▶ _WORK TASK_:
No picture belongs in the answer, which must hold exactly the lines from the one with "Click the Link clicks activity bar" through the final line below.

◆ ◆ ◆ ◆ ◆

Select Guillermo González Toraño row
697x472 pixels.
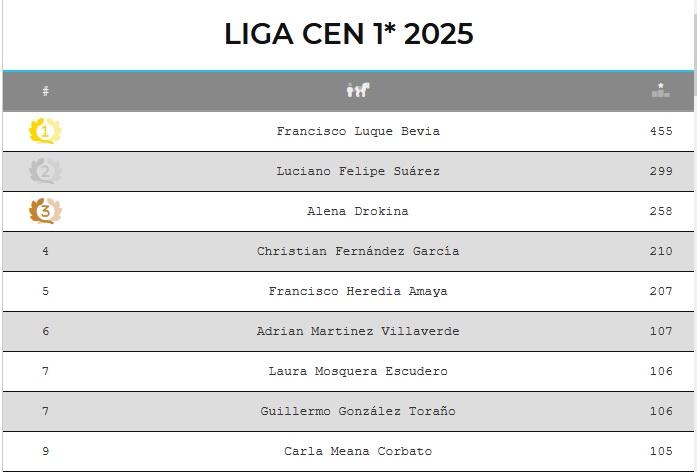pyautogui.click(x=358, y=411)
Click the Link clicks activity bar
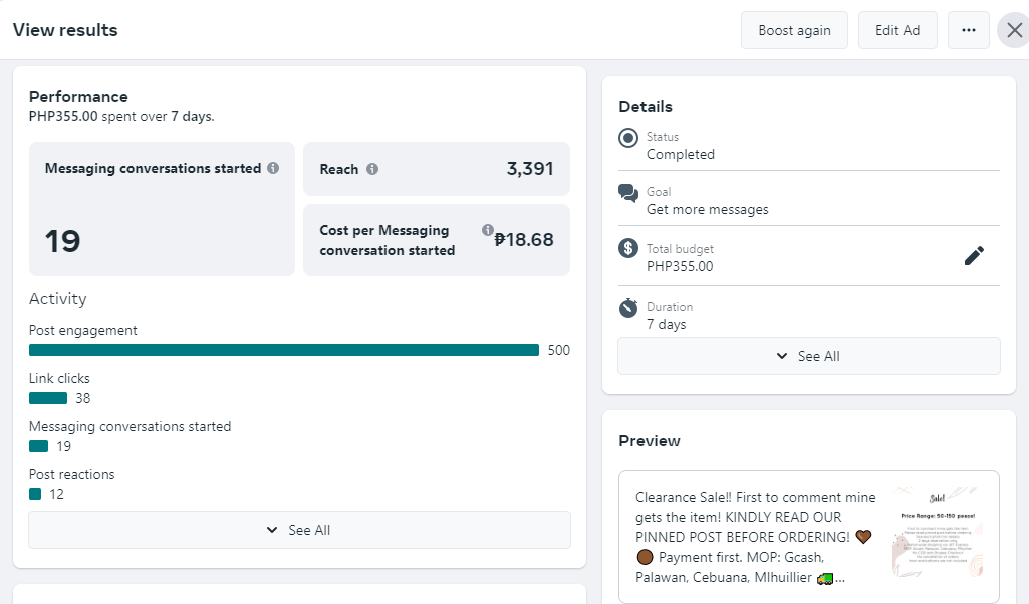 point(48,398)
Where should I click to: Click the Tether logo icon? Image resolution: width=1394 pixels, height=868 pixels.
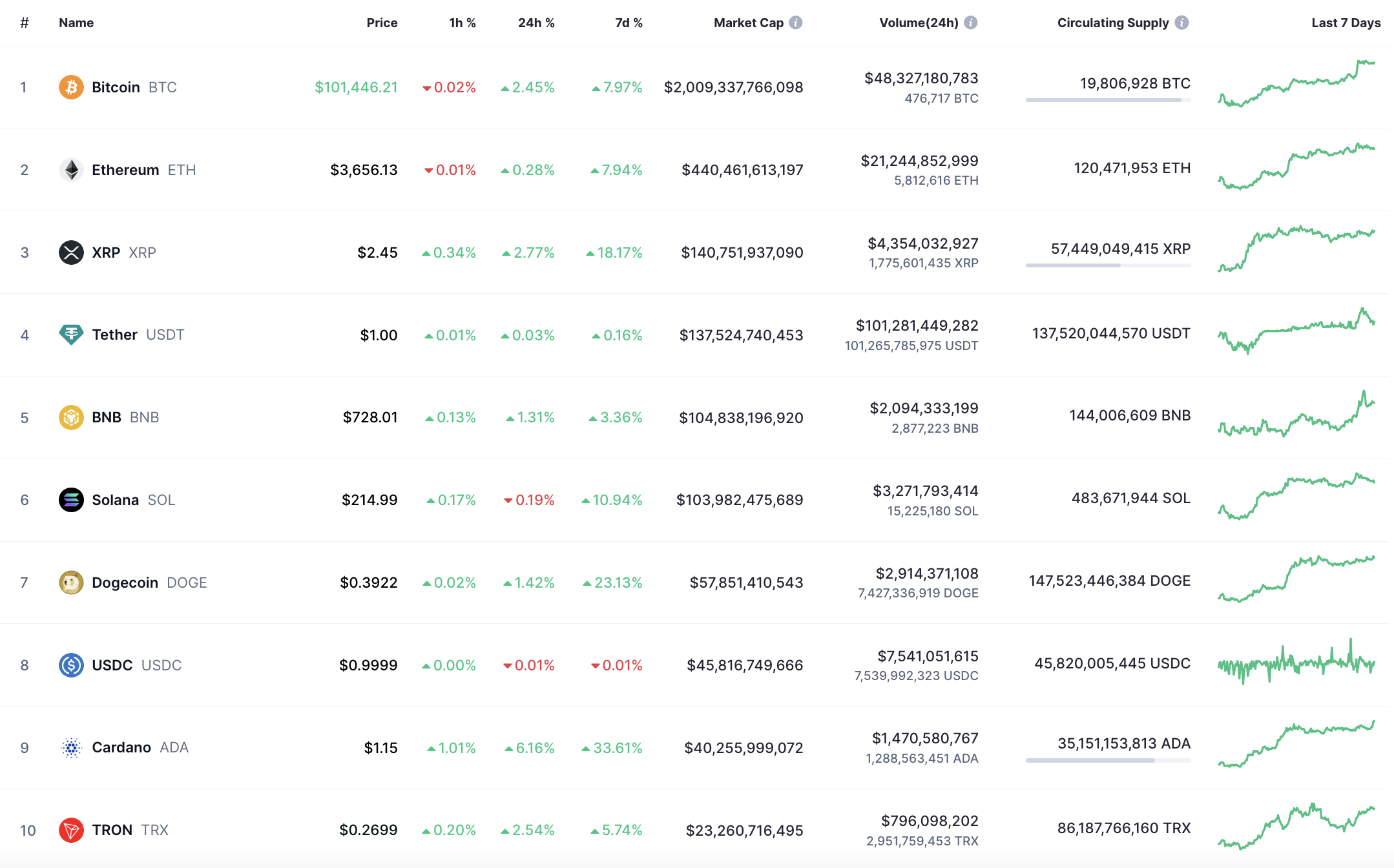(71, 335)
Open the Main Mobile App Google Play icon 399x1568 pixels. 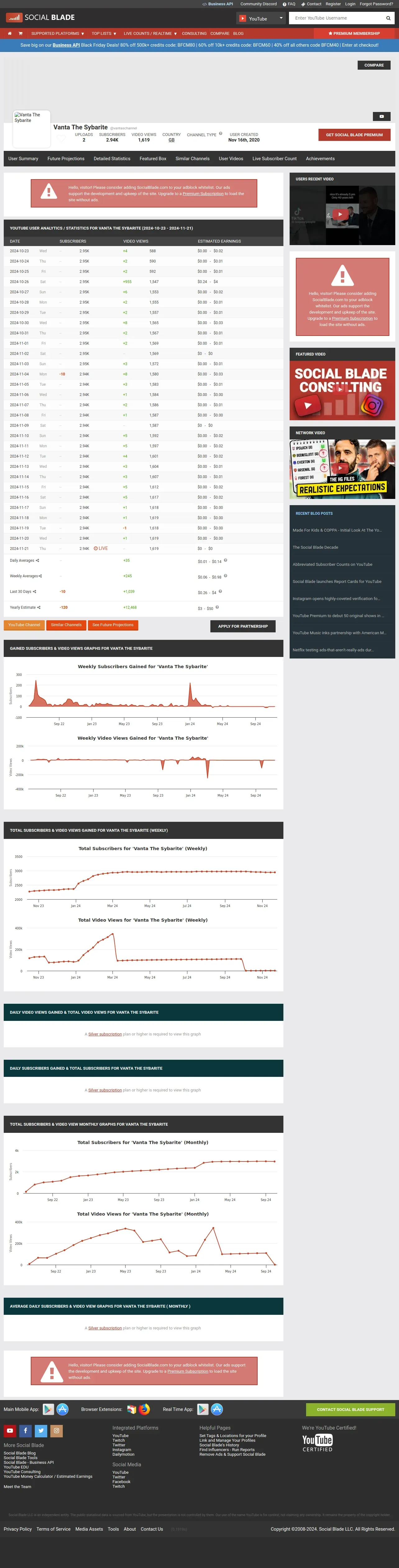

◆ ◆ ◆ ◆ ◆

▶ _ANSWER TO THE PROBLEM_:
Click the Link clicks activity bar
 point(48,398)
Where should I click to: Click the Tether logo icon? Image resolution: width=1394 pixels, height=868 pixels.
(71, 335)
Open the Main Mobile App Google Play icon 399x1568 pixels. 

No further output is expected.